La rage chrétienne du salut et l’acharnement que met, jusque dans ses plus laïcs efforts, toute conscience à chercher la paix, en conclusion aux calculs les plus abracadabrants, décident les gogos à s’amputer morceaux par morceaux. Et les abattis dont ils se réjouissent de voir que leur lèpre morale jonche le sol, ils les rêvent déjà glanés par des créatures célestes et invertébrées qui les mettront de côté, ex-voto, à la gloire de Dieu. Logés à la même enseigne, ces athées qui consentent à tel ou tel sacrifice en vertu d’on ne sait quelle prétendue mystique patriotarde et humanitarde, mais, à la vérité, par pure et simple soumission aux idéologies maîtresses de l’heure et du pays.

Dans ce cloaque (moral-intellectuel-physique) de volontés mutilatrices pour l’extase du devoir accompli, on ne sait plus où mettre les pieds, car c’est la pourriture universelle de tout ce que les petites prévoyances ont entassé, en vue de la satisfaction des vieux jours et des jours à suivre les vieux jours.

Et certes, le surréalisme n’aurait pu habiter les zones jusqu’à lui interdites s’il n’était parti de ce postulat : " Le salut n’est nulle part(1). "

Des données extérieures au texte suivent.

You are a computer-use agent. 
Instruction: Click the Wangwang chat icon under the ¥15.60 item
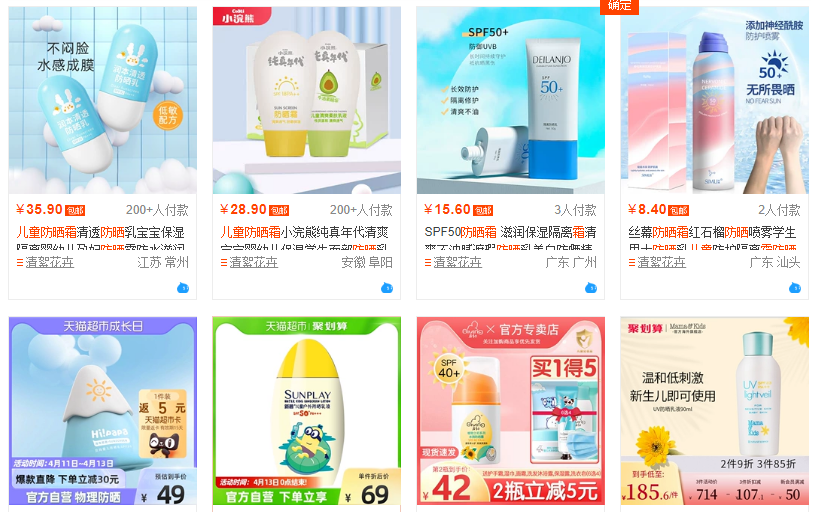[591, 288]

Dali précise : " Idéalistes sans participer à aucun idéal. " Cette formule condamne les satisfactions idéalistes ou matiéristes qui endorment toute pensée. Balaie ce chloroforme le matérialisme dialectique, seul à rendre aux notions le mouvement dont l’analyse métaphysique les avait frustrés. Alors, images et concepts de s’enchaîner, se métamorphoser, de s’effondrer les cloisons étanches. D’où révolution de la connaissance, aujourd’hui prélude, demain (en vertu de la loi d’universelle réciprocité que contournaient les ergoteries causales et masquait l’ombre de détails amoncelés en obstacles) reflet-réflexe de la Révolution vivante, de la Révolution vécue.

Ainsi se trouvent interdits contresens et fraudes, à quoi excellent les messieurs bien-pensants de l’art, de la littérature, de la diplomatie qui feignent de s’intéresser à des oeuvres subversives pour, seulement, de leur moelle, les vider et leur flanquer, par exemple (ainsi en fut-il de Rimbaud par les soins de Claudel), un tuteur de bois mystique, donc complaisant aux volubilis du conformisme gloseur.

Alors l’idéal ne pourra plus (comme il advenait à la faveur-prétexte de l’individualisme et des chimères compensatoires dont aime à rêver cet individualisme) être pris pour une succursale extra-terrestre de ce que prétendirent réalité le réalisme à forme bondieusardementagressive, j’entends celui des thomistes et néothomistes, et tous les autres réalismes, de la passivité sceptique aux fanfaronnades conformistes. Le surréalisme gratifie d’une jolie petite pluie de charbons ardents le bazar de la Réalité qui a bien les mêmes titres à l’incendie que celui de la Charité, son jumeau en hypocrisie où, voici plusieurs lustres, trouva la mort la fine fleur de l’aristocratie.

Le bazar de la Réalité, comme le bazar de la Charité, aura eu ses profiteurs, ses victimes et aussi ses héros. Fils et filles soumis aux faits, vestaux et vestales d’un culte, hors des limites duquel ils se sentiraient perdus, moins que morts, ils voudraient nous faire croire que de tous ces décombres va renaître un temple Phœnix. Ils se brûlent les doigts, se rôtissent la plante des pieds et se laissent griller ce qu’ils ont de plus doux en fait de petite peau douce, qu’importe. Ils font leur purgatoire sur terre, avec l’espoir de sauver et leurs âmes et la classique, bornée, imperméable, pétrifiée notion de personne sans laquelle ils ne sauraient vivre.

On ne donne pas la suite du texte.